* **SOURCE EXTRACT**:
────────────────────

In [5]:
import os
os.environ["CUDA_VISIBLE_DEVICES"] = ""

In [6]:
import transformers
from peft import LoraConfig, prepare_model_for_kbit_training, get_peft_model
from datasets import load_dataset
from transformers import AutoTokenizer, Trainer, AutoModelForCausalLM, BitsAndBytesConfig
import torch
import os

In [7]:
# Naming the run
model_name = 'microsoft/phi-2'
project = "Evol-Instruct-Code-80k-v1-10-precent"
base_model_name = model_name.split("/")[1]
run_name = base_model_name + "-" + project
output_dir = "./" + run_name
device = 'cpu'

In [8]:
# Load the dataset
huggingface_dataset_name = "nickrosh/Evol-Instruct-Code-80k-v1"
# For the sake of this example, we will only use the first 10% of the training set
train_dataset = load_dataset(huggingface_dataset_name, split="train[:10%]")
print(train_dataset)

Dataset({
    features: ['instruction', 'output'],
    num_rows: 7826
})

────────────────────

* **MATERIAL PROVIDED**:
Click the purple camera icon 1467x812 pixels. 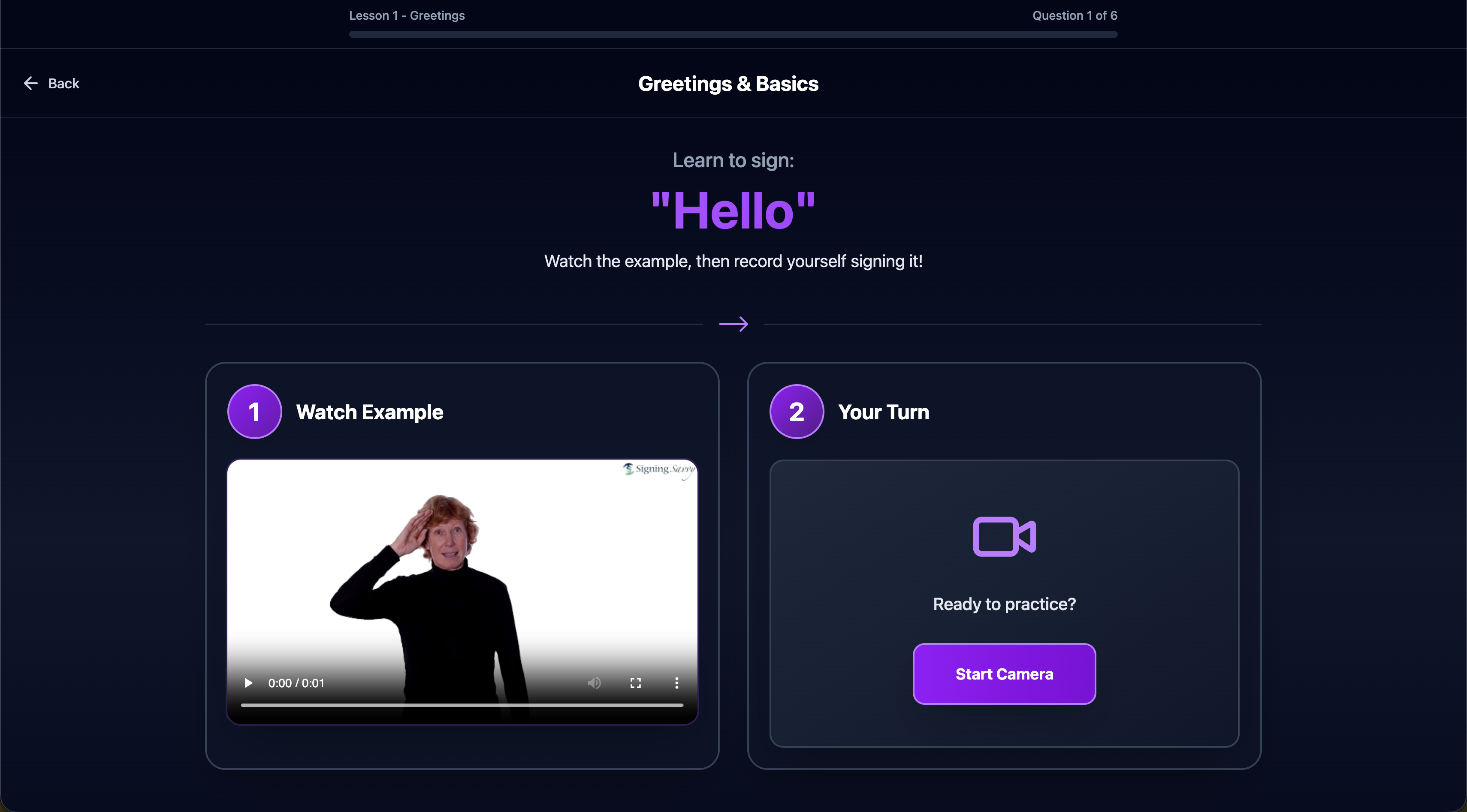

────────────────────

* **SHORT TASK A**:
Answer these questions about the fine-tuning notebook:
(i) Which model name is assigned to model_name?
(ii) What value is given to device?
(iii) How many rows does the loaded training dataset have?
* **SHORT TASK B**:
Reproduce the fine-tuning notebook verbatim from "# For the sake" to "print(train_dataset)".

* **EXERCISE RESULT A**:
(i) microsoft/phi-2
(ii) cpu
(iii) 7826

* **EXERCISE RESULT B**:
# For the sake of this example, we will only use the first 10% of the training set
train_dataset = load_dataset(huggingface_dataset_name, split="train[:10%]")
print(train_dataset)